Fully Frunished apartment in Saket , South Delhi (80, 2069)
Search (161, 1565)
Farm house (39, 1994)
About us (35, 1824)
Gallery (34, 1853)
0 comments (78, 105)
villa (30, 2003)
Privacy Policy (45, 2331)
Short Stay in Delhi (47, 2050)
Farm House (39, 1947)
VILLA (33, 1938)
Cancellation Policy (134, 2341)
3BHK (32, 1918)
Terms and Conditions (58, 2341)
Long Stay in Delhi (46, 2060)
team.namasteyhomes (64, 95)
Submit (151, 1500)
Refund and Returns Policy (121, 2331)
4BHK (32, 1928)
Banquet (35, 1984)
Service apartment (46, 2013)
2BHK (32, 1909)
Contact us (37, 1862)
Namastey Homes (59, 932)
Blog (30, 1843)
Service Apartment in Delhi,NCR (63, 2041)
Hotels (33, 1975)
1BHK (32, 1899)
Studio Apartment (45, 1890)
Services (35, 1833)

-*-

Description of the task => Each line of the listing should be echoed back exactly.

Your solution =>
Fully Frunished apartment in Saket , South Delhi (80, 2069)
Search (161, 1565)
Farm house (39, 1994)
About us (35, 1824)
Gallery (34, 1853)
0 comments (78, 105)
villa (30, 2003)
Privacy Policy (45, 2331)
Short Stay in Delhi (47, 2050)
Farm House (39, 1947)
VILLA (33, 1938)
Cancellation Policy (134, 2341)
3BHK (32, 1918)
Terms and Conditions (58, 2341)
Long Stay in Delhi (46, 2060)
team.namasteyhomes (64, 95)
Submit (151, 1500)
Refund and Returns Policy (121, 2331)
4BHK (32, 1928)
Banquet (35, 1984)
Service apartment (46, 2013)
2BHK (32, 1909)
Contact us (37, 1862)
Namastey Homes (59, 932)
Blog (30, 1843)
Service Apartment in Delhi,NCR (63, 2041)
Hotels (33, 1975)
1BHK (32, 1899)
Studio Apartment (45, 1890)
Services (35, 1833)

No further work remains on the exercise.